Ik geef het woord aan de minister van Verkeer en Waterstaat.

Minister Peijs:

Voorzitter. Het is voor mij een eer om over het wandelbeleid het woord te voeren in aanwezigheid van onze gasten uit Canada. The most beautiful National Parks I ever saw, heel mooi voor wandering, were Banff and Jasper in Canada.

Vandaag spreken wij over wandelen in Nederland. Het verbaast mij steeds weer dat de Kamer zegt dat de regering lauw op het initiatief heeft gereageerd. In eerste aanleg hebben wij juist heel enthousiast gereageerd en daar waar mogelijk hebben wij aanzienlijke toezeggingen gedaan ten behoeve van het Pieterpad en de onderdoorgangen bij de rijkswegen. Met die onderdoorgangen wordt bijzonder zorgvuldig omgegaan en ik heb de Kamer van de overwegingen op de hoogte gebracht.

Op de motie-Snijder-Hazelhoff/Kruijsen op stuk nr. 10 zal minister Veerman ingaan. Ook op de motie-Koopmans/Snijder-Hazelhoff op stuk nr. 11 met als doel vijfhonderd kilometer in duizend kilometer te veranderen zal minister Veerman reageren. Hij heeft gigantische bedragen voor wandelen op zijn begroting staan, dus het kan voor hem geen probleem zijn om die motie uit te voeren.

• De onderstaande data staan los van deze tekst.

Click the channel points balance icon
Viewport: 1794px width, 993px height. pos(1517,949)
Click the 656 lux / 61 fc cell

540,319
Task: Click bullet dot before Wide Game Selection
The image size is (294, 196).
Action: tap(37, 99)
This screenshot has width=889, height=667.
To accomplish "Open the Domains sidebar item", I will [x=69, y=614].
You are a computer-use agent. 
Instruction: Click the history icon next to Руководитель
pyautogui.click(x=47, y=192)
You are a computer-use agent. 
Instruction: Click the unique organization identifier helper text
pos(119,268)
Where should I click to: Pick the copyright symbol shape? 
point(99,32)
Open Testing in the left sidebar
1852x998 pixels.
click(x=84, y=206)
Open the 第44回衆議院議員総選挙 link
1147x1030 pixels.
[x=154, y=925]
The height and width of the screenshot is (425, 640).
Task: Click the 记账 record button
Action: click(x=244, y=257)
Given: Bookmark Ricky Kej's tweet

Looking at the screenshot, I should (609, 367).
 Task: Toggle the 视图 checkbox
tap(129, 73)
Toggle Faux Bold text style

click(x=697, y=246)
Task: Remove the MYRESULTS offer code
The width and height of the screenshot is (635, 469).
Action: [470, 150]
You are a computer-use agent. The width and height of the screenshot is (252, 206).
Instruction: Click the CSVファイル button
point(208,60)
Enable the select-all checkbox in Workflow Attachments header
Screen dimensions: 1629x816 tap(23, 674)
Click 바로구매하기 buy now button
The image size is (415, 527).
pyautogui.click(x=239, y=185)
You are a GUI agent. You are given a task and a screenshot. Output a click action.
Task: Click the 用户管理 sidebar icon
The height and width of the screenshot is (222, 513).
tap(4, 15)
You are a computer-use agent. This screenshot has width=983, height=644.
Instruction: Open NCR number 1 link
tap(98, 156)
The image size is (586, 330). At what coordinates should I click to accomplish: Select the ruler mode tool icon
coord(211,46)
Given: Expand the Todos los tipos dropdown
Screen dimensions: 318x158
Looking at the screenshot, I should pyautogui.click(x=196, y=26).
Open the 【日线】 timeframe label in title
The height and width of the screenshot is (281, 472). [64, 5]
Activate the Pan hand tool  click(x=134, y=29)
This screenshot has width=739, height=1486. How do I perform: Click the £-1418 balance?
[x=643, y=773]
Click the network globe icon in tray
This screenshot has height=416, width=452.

Dan de motie van mevrouw Van Gent over de BDU. Het is een misverstand dat het ministerie van Verkeer en Waterstaat nooit aan zet is als fiets- en/of wandelpaden aan de orde zijn. Als die paden een verbindende functie hebben, is dat wel degelijk het geval. Als het wandel- of fietspad bijvoorbeeld een attractie of een strand ontsluit, valt dat onder het ministerie van Verkeer en Waterstaat. Ik ontraad de Kamer om deze motie aan te nemen. De BDU is niet bedoeld voor zuiver recreatieve paden, bijvoorbeeld een rondje in het bos. Daarvoor is het budget van het ministerie van Landbouw, Natuur en Voedselkwaliteit bestemd. Dit soort verbindende en ontsluitende wegen kan echter wel van de BDU worden betaald. Ik ben bereid om de provincies daarop te attenderen in het geval dat daarover waar dan ook in Nederland een misverstand bestaat.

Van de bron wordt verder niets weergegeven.